Bien que la série des portraits compositeurs suisses de Dissonance soit consacrée pour une fois à un musicien dont les œuvres ne sont pas notées sur papier réglé, la rupture avec la tradition n’est qu’apparente, car Andres Bosshard se définit expressément comme compositeur. L’une de ses compositions peut d’ailleurs être entendue actuellement à Expo.02 (arteplage de Bienne), où l’instrument joué est une "tour sonore" (Klangturm). La partition s’affine sans arrêt, elle se transforme et s’affiche sur des écrans d’ordinateur. Les interprètes en sont les régisseurs successifs: Fabian Neuhaus, Gary Berger, Dominik Blum, Rainer Boesch, Daniel Mouthon, Lorenzo Brusci, Ines Kargel, Florian Prix, le public de l’exposition et l’arteplage lui-même, avec l’eau du lac de Bienne, la faune, les bateaux, le vent.

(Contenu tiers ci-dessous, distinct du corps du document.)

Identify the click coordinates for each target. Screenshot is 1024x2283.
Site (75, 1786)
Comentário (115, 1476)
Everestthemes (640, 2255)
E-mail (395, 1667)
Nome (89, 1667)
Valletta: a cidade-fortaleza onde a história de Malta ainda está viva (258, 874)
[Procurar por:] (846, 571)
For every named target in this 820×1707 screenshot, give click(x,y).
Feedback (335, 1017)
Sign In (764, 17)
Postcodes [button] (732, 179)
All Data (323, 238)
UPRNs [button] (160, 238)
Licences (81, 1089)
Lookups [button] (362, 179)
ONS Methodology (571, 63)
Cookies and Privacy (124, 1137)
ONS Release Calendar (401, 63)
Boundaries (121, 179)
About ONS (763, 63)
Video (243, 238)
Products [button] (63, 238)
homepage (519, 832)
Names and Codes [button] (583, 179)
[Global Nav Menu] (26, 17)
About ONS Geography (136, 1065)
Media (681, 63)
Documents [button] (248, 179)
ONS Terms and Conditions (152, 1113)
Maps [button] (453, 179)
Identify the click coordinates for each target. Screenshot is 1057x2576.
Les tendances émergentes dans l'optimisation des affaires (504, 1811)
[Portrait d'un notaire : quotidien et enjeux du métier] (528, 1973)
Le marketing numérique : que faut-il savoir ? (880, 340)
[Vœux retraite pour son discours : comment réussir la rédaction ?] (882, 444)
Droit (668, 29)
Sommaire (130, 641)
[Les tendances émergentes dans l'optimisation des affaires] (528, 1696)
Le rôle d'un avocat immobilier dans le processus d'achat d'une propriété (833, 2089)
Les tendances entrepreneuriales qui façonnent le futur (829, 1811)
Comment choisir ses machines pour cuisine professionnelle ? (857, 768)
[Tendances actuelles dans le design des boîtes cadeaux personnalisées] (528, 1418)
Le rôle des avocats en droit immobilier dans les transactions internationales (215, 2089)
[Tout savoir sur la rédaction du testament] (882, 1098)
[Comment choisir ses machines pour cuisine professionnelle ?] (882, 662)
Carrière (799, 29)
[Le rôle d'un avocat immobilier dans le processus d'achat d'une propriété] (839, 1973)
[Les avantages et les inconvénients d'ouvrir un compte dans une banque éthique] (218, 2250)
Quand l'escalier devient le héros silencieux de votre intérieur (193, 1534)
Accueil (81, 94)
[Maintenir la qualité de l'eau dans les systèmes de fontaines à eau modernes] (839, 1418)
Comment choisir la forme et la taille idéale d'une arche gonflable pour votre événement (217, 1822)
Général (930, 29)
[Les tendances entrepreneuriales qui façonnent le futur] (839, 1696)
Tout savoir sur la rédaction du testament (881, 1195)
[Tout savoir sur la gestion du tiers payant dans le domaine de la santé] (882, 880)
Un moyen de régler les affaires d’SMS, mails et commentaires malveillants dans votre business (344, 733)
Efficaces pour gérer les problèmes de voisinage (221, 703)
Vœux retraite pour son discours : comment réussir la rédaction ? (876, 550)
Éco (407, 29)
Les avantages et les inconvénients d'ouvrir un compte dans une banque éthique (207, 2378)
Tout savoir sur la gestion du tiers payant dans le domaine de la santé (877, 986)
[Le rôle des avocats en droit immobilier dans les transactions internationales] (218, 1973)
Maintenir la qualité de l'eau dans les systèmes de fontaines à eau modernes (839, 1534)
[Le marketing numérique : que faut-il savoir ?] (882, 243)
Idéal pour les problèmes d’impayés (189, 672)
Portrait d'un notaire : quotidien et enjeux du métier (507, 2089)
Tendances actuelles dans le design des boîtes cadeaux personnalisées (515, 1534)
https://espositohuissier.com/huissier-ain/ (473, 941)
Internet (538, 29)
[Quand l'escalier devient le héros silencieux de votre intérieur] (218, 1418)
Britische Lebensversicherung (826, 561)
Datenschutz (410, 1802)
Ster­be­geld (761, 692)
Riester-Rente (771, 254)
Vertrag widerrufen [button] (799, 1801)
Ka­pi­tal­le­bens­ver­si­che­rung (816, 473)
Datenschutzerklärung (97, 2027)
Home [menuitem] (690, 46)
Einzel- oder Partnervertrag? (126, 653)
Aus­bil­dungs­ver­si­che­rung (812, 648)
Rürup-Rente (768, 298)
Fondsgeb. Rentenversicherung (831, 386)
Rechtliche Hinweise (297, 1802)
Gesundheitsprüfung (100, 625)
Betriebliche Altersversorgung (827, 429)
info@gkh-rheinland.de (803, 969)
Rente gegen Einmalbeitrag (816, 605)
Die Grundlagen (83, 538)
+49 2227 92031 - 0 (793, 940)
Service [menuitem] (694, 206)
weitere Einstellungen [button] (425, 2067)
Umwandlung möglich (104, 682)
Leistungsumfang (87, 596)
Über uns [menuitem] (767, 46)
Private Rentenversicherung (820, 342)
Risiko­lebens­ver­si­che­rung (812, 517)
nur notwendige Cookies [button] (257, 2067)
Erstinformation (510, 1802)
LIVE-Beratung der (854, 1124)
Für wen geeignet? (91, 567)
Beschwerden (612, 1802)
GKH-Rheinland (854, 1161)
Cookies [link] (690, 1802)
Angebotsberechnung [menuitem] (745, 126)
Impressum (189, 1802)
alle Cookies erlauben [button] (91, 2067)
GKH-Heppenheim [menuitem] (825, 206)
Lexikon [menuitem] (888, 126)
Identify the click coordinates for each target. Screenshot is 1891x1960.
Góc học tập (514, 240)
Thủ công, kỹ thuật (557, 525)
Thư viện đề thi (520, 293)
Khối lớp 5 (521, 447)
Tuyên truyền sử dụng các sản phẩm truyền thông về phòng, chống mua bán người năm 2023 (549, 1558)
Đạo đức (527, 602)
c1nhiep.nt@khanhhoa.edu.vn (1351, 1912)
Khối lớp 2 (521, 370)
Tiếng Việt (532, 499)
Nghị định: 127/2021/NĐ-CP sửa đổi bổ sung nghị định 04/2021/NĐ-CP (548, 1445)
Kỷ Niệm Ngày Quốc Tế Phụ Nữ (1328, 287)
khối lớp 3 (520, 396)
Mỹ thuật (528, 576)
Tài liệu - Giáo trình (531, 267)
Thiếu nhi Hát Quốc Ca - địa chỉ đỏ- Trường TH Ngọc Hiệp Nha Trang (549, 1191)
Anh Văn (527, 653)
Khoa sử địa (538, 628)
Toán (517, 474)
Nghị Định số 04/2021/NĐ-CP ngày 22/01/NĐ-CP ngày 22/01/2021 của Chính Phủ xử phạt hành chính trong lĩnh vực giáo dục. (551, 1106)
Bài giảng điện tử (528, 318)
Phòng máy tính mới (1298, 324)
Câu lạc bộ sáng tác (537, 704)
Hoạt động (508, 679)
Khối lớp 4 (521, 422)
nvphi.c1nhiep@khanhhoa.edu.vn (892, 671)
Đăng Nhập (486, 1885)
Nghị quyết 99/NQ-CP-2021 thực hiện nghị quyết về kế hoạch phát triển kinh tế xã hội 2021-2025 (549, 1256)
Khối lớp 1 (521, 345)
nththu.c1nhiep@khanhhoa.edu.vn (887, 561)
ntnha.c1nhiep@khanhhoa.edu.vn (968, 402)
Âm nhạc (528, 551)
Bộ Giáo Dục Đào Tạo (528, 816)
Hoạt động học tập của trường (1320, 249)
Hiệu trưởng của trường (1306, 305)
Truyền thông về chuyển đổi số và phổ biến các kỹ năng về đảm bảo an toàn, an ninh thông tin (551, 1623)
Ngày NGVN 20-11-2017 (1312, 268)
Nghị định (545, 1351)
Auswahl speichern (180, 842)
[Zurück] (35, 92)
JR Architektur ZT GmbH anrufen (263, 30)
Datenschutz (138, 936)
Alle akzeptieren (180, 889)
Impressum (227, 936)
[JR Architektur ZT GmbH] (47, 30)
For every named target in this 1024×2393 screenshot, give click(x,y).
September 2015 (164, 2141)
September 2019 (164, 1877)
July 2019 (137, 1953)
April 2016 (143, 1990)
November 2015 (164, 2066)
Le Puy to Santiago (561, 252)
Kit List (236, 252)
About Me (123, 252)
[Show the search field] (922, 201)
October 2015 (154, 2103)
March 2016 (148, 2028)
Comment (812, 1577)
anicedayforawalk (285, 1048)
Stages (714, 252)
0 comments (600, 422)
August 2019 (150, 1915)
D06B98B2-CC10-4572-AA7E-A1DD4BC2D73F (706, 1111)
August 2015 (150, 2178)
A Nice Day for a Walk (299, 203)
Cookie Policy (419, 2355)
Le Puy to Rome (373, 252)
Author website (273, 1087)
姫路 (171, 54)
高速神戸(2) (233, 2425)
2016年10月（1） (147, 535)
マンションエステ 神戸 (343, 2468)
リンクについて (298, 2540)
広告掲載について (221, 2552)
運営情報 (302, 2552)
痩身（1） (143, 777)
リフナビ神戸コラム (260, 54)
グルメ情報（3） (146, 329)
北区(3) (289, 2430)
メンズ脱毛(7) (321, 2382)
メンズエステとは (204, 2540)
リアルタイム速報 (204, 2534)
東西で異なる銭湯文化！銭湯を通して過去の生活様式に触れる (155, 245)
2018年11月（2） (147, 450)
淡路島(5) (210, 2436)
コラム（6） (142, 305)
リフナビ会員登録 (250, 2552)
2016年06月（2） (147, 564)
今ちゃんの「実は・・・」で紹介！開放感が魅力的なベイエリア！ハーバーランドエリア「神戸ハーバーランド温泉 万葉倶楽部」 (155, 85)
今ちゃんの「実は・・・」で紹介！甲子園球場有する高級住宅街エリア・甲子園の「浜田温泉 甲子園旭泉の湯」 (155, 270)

La tour a la forme aérienne et abstraite d’un nœud de vibrations; elle s’ouvre vers le ciel et est entourée d’une enveloppe transparente de tous les côtés. Le public prend place à l’intérieur de la tour, mais les sons rayonnent aussi à l’extérieur. Les visiteurs qui se dirigent vers la tour les entendent de loin, mais au fur et à mesure qu’ils se rapprochent, les bruits du lac et de l’arteplage se transforment en murmures, frémissements et tourbillons électroniques qui émanent de la tour, dont ils sont à la fois la raison d’être et le matériau. À l’intérieur de la coque transparente, le son devient sculpture et prend des traits incroyablement concrets et variés. Si l’on parle d’"architecture des sons", il ne faut pas s’imaginer un édifice sonorisé, mais bel et bien un son qui s’est transformé en architecture vivante. Trente-deux haut-parleurs, étagés sur sept niveaux jusqu’à une hauteur de 40 mètres — certains suspendus à des ballons géants, d’autres, pour les fréquences graves, dissimulés sous les sièges des visiteurs, qui en ressentent donc physiquement les vibrations — donnent naissance à un cylindre sonore entouré d’un manteau. Cylindre et manteau sont pilotés séparément à partir d’une console d’ordinateur installée dans une cabine haut placée. Les auditeurs s’asseoient par terre ou sur les sièges et écoutent, les uns quelques minutes, mais avec curiosité, les autres des heures durant. Le tableau qui s’offre au regard dans ce coin de l’arteplage de Bienne respire la paix et la tranquillité. Andres Bosshard est d’ailleurs si satisfait du résultat qu’il s’est juré de ne jamais redescendre en dessous du niveau technique atteint ici. Il souhaiterait même que sa tour soit désignée officiellement comme son "opus 1".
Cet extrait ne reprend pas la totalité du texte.